# EXERCISE GOAL
Your job is to return every line of the listing holding the string "Remove".

# SUPPLIED RECORDS
=== Begin Enclosure ===

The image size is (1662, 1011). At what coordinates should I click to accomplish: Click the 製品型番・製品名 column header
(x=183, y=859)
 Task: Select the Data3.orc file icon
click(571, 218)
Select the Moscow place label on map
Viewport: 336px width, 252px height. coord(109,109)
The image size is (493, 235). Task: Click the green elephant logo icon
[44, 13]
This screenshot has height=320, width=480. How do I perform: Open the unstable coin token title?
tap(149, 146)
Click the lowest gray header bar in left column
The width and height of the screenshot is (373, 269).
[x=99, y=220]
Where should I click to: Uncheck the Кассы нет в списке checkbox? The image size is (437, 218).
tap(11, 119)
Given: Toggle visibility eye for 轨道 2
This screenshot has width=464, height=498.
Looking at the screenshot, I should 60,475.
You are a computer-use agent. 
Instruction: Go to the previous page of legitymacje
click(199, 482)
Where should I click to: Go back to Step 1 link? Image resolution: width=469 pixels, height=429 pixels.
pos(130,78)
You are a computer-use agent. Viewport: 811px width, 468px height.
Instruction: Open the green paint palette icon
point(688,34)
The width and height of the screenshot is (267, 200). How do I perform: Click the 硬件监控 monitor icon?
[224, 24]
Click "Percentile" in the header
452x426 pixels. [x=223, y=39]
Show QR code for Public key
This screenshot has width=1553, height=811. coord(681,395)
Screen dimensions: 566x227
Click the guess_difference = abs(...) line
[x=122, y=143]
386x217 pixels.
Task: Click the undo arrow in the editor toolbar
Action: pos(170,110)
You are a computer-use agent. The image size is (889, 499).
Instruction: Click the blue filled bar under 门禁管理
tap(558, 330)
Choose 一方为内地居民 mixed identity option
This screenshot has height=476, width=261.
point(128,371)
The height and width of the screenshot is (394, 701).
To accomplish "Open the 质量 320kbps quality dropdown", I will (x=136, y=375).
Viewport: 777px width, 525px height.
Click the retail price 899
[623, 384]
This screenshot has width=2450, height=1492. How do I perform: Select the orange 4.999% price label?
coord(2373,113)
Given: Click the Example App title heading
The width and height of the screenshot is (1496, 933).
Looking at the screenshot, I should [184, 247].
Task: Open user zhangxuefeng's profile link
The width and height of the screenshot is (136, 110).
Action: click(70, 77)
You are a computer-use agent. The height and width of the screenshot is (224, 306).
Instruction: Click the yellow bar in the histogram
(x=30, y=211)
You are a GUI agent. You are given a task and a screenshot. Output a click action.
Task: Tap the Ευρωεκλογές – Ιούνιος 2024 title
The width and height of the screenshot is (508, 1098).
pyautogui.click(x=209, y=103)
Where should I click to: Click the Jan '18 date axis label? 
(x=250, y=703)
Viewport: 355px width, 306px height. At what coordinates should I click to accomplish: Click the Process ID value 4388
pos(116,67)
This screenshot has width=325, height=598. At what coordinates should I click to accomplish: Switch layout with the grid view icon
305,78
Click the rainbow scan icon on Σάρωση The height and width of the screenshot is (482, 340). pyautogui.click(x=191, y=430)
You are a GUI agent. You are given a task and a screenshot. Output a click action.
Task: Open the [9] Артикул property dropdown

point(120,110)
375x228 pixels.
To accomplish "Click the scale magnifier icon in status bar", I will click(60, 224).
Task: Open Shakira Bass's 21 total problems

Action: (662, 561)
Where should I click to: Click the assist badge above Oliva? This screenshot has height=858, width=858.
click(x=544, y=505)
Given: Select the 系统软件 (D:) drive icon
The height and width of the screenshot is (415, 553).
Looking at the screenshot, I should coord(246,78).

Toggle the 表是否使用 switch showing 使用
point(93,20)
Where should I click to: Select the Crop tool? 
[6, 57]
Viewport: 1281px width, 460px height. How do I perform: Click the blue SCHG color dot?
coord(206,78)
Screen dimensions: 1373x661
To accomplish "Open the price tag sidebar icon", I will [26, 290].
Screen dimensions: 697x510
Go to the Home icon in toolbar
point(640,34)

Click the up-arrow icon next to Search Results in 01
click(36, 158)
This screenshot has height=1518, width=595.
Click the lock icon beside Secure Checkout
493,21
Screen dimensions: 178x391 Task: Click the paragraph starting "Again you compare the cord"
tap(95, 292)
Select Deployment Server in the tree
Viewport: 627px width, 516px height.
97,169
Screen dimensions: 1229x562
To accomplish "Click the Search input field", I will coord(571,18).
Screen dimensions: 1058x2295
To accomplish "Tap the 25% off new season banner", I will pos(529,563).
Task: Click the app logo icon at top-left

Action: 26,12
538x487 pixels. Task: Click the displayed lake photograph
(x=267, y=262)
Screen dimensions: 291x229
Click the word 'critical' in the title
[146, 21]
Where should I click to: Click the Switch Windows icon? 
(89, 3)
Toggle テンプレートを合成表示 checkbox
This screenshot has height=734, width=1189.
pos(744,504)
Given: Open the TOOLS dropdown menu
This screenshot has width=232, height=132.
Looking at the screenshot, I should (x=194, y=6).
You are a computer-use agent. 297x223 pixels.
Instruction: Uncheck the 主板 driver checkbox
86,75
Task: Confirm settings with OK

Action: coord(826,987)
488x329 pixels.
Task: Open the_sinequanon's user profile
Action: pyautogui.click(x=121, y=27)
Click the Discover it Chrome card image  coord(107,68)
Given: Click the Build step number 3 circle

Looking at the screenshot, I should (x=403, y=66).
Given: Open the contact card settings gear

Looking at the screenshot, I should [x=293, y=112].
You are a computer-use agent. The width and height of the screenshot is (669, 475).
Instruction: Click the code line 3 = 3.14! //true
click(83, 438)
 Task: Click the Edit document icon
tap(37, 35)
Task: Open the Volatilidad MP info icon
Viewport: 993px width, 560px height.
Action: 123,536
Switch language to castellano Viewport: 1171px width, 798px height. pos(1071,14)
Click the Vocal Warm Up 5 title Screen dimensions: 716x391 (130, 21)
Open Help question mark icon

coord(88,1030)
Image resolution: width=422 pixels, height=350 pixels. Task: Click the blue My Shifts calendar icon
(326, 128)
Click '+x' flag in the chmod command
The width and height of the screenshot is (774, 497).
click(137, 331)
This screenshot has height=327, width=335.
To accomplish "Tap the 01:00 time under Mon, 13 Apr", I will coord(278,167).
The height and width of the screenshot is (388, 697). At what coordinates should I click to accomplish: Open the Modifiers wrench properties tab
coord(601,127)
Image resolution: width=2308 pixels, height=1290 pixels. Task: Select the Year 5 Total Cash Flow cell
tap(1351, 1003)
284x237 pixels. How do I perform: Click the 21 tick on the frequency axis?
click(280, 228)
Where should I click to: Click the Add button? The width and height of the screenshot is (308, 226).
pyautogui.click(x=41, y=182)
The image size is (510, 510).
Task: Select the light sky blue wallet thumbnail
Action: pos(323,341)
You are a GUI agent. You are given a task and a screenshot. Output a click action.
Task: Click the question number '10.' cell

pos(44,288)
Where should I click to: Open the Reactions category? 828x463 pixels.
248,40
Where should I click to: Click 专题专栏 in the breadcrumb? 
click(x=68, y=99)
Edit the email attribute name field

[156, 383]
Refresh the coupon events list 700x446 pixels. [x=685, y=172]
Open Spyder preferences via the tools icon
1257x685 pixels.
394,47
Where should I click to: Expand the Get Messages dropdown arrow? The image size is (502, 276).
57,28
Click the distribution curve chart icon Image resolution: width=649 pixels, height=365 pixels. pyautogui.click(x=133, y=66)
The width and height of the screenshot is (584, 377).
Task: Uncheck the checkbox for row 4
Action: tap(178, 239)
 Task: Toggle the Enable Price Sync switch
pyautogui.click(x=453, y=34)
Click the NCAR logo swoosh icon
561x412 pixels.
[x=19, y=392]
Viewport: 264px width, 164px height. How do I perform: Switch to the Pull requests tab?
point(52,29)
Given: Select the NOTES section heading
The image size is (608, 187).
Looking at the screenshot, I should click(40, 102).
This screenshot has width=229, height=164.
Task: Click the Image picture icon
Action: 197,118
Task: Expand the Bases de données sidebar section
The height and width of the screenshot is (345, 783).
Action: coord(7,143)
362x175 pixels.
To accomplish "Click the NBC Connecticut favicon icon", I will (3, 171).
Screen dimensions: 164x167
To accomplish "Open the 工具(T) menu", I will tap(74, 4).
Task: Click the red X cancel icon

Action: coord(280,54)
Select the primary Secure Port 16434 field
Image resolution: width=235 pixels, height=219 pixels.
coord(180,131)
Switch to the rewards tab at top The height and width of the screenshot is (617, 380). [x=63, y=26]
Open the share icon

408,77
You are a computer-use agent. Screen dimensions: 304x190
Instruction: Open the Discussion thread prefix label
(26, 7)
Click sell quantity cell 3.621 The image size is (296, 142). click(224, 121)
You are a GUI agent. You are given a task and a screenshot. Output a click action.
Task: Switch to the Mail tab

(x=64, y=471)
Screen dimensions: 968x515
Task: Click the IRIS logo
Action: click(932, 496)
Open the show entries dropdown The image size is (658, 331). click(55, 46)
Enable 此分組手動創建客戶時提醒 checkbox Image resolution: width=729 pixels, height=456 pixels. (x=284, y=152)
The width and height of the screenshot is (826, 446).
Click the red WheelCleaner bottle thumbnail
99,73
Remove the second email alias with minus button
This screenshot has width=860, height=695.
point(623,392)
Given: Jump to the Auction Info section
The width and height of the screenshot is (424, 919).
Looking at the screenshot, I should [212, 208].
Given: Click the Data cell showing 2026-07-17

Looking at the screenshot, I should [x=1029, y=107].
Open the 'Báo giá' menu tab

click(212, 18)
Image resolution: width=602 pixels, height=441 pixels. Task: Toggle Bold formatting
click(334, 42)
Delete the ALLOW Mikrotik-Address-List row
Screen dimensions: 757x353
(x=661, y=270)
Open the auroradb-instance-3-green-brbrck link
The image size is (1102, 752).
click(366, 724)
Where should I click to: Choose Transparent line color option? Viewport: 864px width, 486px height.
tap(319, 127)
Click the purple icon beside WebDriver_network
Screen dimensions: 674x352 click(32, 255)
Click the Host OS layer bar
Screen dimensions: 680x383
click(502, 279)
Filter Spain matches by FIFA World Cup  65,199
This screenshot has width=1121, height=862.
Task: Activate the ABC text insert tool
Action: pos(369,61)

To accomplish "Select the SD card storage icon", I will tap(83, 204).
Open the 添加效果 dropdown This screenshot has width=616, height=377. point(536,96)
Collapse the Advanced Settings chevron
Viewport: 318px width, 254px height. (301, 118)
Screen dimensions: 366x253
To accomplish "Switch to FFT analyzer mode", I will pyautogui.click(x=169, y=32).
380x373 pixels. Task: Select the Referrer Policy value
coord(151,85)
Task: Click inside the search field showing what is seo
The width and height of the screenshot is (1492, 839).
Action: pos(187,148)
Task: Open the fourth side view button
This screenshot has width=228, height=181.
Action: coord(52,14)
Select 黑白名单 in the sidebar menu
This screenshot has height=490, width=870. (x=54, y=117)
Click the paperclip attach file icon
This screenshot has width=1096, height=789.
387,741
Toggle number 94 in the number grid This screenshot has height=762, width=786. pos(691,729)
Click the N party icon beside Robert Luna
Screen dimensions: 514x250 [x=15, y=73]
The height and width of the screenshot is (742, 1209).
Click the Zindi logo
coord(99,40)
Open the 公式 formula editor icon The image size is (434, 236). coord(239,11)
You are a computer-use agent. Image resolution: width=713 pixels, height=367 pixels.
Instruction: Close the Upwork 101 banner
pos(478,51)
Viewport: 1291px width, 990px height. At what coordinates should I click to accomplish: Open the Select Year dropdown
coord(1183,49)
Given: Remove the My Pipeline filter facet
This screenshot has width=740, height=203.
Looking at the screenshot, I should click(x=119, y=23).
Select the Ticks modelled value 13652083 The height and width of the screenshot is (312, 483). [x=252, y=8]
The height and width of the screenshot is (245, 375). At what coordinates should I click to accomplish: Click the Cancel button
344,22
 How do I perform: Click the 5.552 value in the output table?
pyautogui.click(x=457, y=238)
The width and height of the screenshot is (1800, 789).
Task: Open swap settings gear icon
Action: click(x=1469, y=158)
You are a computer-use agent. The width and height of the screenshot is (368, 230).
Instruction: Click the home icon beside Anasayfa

=== End Enclosure ===

# RESULT FOR THIS TASK
Remove the second email alias with minus button
Given: Remove the My Pipeline filter facet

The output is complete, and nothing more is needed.